Charakterisierung des Transportweges von GPI-verankerten Proteinen in T. brucei

Der Parasit T. brucei besitzt nicht nur eines der effizientesten Proteintransportsysteme, sondern zeichnet sich auch dadurch aus, dass eine Vielzahl von Transportwegen, welche die Betrachtung des Säugersystems so erschweren, nicht existieren. Aufgrund der strengen Zellarchitektur, welche der Einzeller aufweist, bietet sich hier die Möglichkeit, das Trafficking von Proteinen und im besonderen das von GPI-verankerten Proteinen näher zu charakterisieren. Darüberhinaus durchläuft T. brucei auch mehrere Lebensstadien, welche unterschiedliche Anforderungen an das Endomembransystem stellen. Mit dieser Arbeit wurde ein Assay etabliert, indem mit Hilfe von GPI-verankerten fluoreszierenden Reporterproteinen durch RNA-Interferenz Sortierungsschritte im Transportweg von GPI-verankerten Proteinen identifiziert werden konnten. Insbesondere der Transport von GPI-verankerten Proteinen vom ER zum Golgi-Apparat durch COP I-Vesikel, der Ausschluss von Nicht-VSGs von der pellikularen Zellmembran sowie die mögliche Trennung von VSGs und Nicht-VSGs zwischen Lysosom und Golg-Apparat konnten nachgewiesen werden. Zudem wurden die Grundlagen für die Durchführung dieses Assays in dem bislang nur gering charakterisierten Lebensstadium der short stumpy BSF gelegt.

One remarkable feature of T. brucei is the efficient transport of proteins. Furthermore the parasite possesses only a reduced number of trafficking pathways compared to mammalian cells. Combined with the defined cell architecture of the protozoon exhibits unique advantages to study the trafficking especially of GPI-anchored proteins.
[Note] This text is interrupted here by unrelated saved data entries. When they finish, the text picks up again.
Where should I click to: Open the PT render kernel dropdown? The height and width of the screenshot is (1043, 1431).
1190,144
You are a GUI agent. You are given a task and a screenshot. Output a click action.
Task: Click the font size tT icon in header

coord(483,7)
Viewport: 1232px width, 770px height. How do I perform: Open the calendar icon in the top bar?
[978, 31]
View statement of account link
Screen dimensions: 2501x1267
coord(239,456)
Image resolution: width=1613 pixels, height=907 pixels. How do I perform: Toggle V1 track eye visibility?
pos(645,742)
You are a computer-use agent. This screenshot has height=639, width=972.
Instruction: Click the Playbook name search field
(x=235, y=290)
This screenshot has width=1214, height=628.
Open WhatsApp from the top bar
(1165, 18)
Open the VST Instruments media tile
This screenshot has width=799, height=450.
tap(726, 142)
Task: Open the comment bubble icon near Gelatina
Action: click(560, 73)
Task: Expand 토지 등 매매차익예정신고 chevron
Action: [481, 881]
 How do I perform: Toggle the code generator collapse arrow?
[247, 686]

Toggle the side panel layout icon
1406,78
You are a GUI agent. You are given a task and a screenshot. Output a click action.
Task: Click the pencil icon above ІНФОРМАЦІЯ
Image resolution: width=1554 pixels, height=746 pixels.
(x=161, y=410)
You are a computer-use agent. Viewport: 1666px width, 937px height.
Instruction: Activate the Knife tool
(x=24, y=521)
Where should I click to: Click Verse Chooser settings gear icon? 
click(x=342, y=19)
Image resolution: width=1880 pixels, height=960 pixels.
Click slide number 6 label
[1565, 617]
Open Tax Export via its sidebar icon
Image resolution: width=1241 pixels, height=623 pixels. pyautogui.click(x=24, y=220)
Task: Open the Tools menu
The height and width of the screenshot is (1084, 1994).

Furthermore T. brucei passes through various life cycle stages, which differ extremely in their requirements concerning the endosomal compartment. The establishment of an RNAi-assay in order to characterize the trafficking pathway of GPI-anchored fluorescent reporter proteins lead to the identification of various sorting steps. These sorting steps consist of the trafficking of GPI-anchored proteins from ER to the golgi via COP I-vesicles, the blockes access of non-VSGs from the pellicular cell membrane, and the possible separation of VSGs and non-VSGs close to lysosome and golgi. Furthermore this thesis produces the basics for the characterization of the poor characterized life cycle stage of short stumpy BSF.